Would you like to do more TV?
The more you do it the better you get. As an actress I rely on my craft and keep learning as I keep going. TV is a different machine from the stage, but I love both. What’s powerful about being on the screen is it can reach a wider set of people, but the beauty of the stage is like a ghost, a whisper. It’s performed and then disappears, the specific group of people who have come to see you on stage know about it and we share something special on that night of the performance, after that it’s gone. Every performance in the theatre is unique in its own way each night.
Are you tempted to move to the US?
Only for the right role.
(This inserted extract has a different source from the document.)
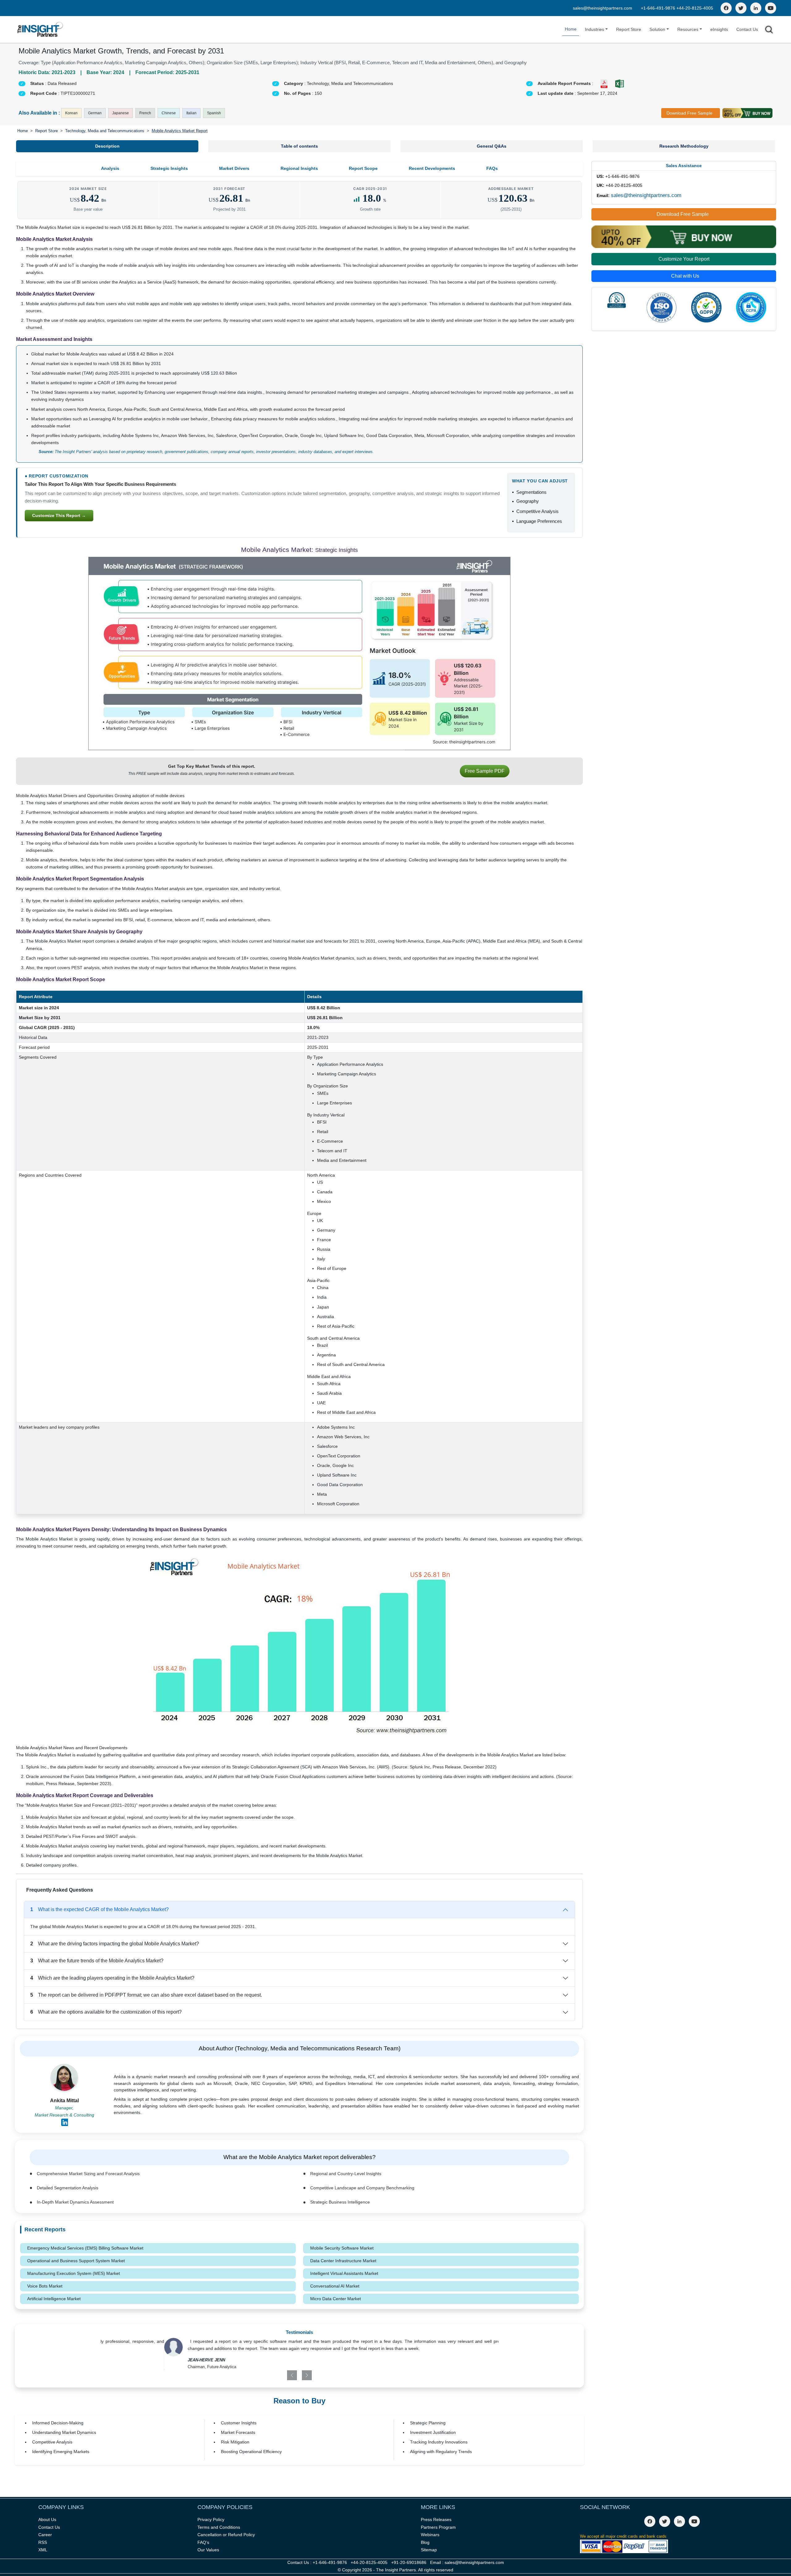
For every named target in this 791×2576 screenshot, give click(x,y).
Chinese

On a global scale whenever we see the black experience its normally from an American perspective and I think we need to see and hear more from the black British experience and our voices. We have been here for a long time and have our own stories and history very separate from America, their story is not ours. I want to see the story of the girl who moves from Birmingham to London to chase her dreams. Being in Lenny Henry’s biopic, Danny and The Human Zoo was so special for me, being in that Jamaican family from Dudley.
Before then when do ever get to see that type of family on TV?
The few times we do see the black British experience its normally from London, which is not bad, but I want to see the Black British experience across all of the UK – from the North and the Midlands, across Bristol, Wales and hey Ireland too.
You must have resilience and grow a thick skin. My advice to young ones trying to get through is to build on your sense of self inside and outside of the auditions and rehearsals, on and off stage.
I love James Baldwin, August Wilson, and Lorraine Hansberry I love them all but where are the black British playwrights? Thankfully the Bush Theatre revived Leave Taking written by Winsome Pinnock over 30 years ago. We need more of that. That’s my story, my mum’s story, and my grandma’s story. It was amazing to go and see that play, and chilling to see Jamaican traditions on stage and to see it all as a British experience. It shows how much we need to highlight our experience as we don’t do it enough as black British people. In the wake of the Windrush scandal now is the time, we have so many important stories to hear about from Caribbean and African perspectives in Britain.
Look at Shebeen and The Secret Lives of Baba Segi’s wives and Ile La Wa these are important plays and we need more of them. We are everywhere, and I want our stories to be seen as part of the British experience and to become normalised in TV and theatre. Black British people must invest in our stories or we risk erasure or adopting this other voice from America that is not necessarily ours. It’s so important for black people to speak up and create more for ourselves because nobody else is going to do it for us. American pain is different to ours. We have to be experts of our own existence!